What the exercise asks. Beginning at the line that includes "This screenshot has height=612, width=600." in the entries below, print each line exactly as it appears, through the last one.

Records for the task.

Content starts

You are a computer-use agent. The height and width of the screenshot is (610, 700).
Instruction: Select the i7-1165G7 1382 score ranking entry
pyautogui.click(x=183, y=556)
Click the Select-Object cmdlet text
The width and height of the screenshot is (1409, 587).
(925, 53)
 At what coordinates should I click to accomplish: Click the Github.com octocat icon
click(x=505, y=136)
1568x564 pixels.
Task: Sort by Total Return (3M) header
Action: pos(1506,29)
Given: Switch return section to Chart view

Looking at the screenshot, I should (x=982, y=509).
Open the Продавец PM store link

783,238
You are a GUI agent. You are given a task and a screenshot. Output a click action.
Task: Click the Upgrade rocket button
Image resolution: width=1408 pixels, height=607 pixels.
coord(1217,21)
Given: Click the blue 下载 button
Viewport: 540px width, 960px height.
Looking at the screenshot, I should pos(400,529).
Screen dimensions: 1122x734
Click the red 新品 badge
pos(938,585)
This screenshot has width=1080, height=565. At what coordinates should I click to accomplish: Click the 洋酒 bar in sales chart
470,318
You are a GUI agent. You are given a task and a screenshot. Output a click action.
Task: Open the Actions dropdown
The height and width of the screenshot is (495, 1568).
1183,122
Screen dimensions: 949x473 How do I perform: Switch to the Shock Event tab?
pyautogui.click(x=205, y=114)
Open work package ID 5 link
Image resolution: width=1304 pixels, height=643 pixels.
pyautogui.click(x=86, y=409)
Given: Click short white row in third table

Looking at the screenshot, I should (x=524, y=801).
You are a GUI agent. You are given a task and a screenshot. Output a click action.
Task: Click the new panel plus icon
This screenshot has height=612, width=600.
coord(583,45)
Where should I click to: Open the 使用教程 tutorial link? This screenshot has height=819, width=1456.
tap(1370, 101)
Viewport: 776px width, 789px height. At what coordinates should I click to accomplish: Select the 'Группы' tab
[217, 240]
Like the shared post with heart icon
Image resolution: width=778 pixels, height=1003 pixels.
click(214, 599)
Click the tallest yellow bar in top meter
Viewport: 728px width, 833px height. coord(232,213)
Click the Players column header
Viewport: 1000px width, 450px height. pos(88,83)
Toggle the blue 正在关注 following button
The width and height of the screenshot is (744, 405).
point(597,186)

Content ends

Task result.
This screenshot has height=612, width=600.
coord(583,45)
Where should I click to: Open the 使用教程 tutorial link? This screenshot has height=819, width=1456.
tap(1370, 101)
Viewport: 776px width, 789px height. At what coordinates should I click to accomplish: Select the 'Группы' tab
[217, 240]
Like the shared post with heart icon
Image resolution: width=778 pixels, height=1003 pixels.
click(214, 599)
Click the tallest yellow bar in top meter
Viewport: 728px width, 833px height. coord(232,213)
Click the Players column header
Viewport: 1000px width, 450px height. pos(88,83)
Toggle the blue 正在关注 following button
The width and height of the screenshot is (744, 405).
point(597,186)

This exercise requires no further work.